# [Aim 1]
Write out each line of the records below as a string in a JSON list, one string per line, leaving out blank lines and all pictures. Use only the records, not the text about driver compression.

I just realized I may be making a Yuuuuge mistake.

My understanding about compression in a driver was that there were two reasons for it (within their normal range):

1 - Thermal
2 - Suspension / motor non-linearities.

Am I wrong?

I ask because a couple of sites i've read recently attribute it all to thermal effects.

Thanks,


E

I'd say you're right.

Lets say you play just a kick drum signal through a speaker. As you push the fader, the sound will get louder until the driver starts to exceed Xmax and the suspension/motor starts going nonlinear. When that starts happening, the sound might still get louder, but it won't follow the fader any more. If you push for +3dB, it might only give +2dB output.
Kick drums are low duty cycle signals, so the thermal effects will be pretty minimal.

Mechanical nonlinearity is instantaneous, since it's acting on the waveform peaks. Thermal effects have time constants of the order of minutes, so you'll find that if you hammer a system for a while, its voltage sensitivity has gone down.
I found thermal effects to be a problem with some PA speakers I had. I was using some 500w 12" drivers that had a 3" voicecoil and basic motor venting (just a polepiece vent). By the end of a rock 'n' roll gig, they were around 6dB down on the rest of the system. Checking inside the cabinet, the magnet was hot! I'm glad I checked on them, though - I had been tweaking levels and EQs in response to the 100Hz-1kHz range slowly dropping. If it'd carried on like that, I would've turned things up even further, drivers would've got hotter and quieter, round and round until the drivers burn out completely.

# [Dataset excerpts]

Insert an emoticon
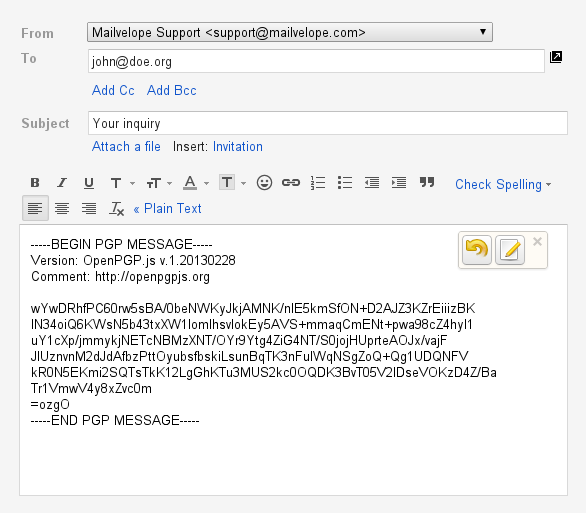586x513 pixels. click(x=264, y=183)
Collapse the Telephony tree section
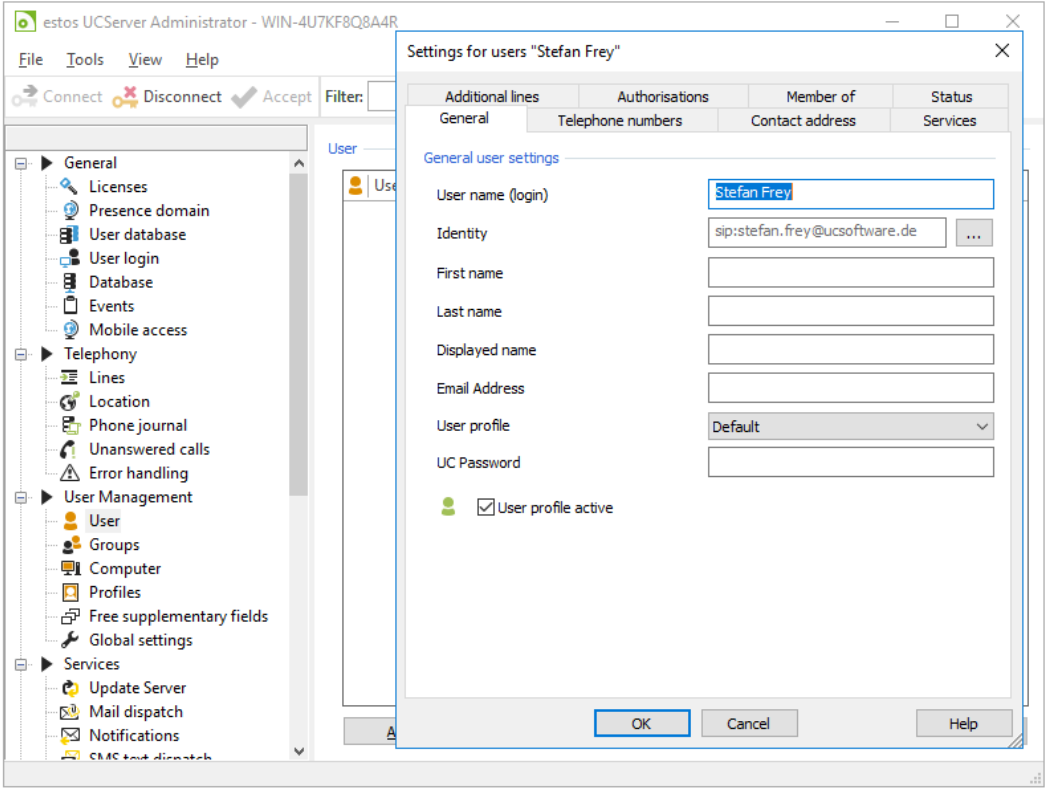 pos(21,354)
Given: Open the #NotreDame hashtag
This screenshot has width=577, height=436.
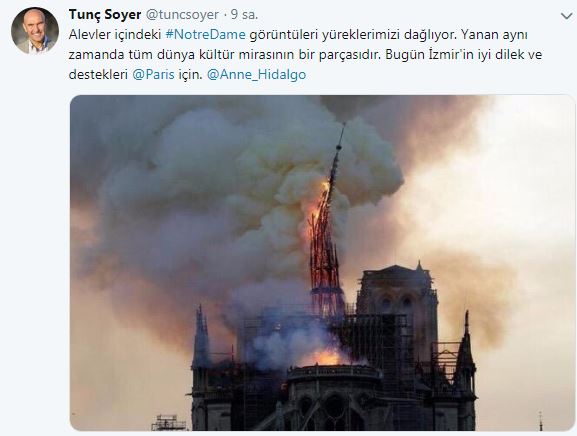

# [Aim 2]
According to the discussion of driver compression, why does mechanical nonlinearity act at once while thermal effects show up only after a system has been driven hard for a while?

# [Output 1]
[
  "Insert an emoticon",
  "586x513 pixels. click(x=264, y=183)",
  "Collapse the Telephony tree section",
  " pos(21,354)",
  "Given: Open the #NotreDame hashtag",
  "This screenshot has width=577, height=436."
]

# [Output 2]
Mechanical nonlinearity is instantaneous because it acts on the waveform peaks. Thermal effects have time constants on the order of minutes, so a speaker's voltage sensitivity drops only after the system has been pushed hard for some time.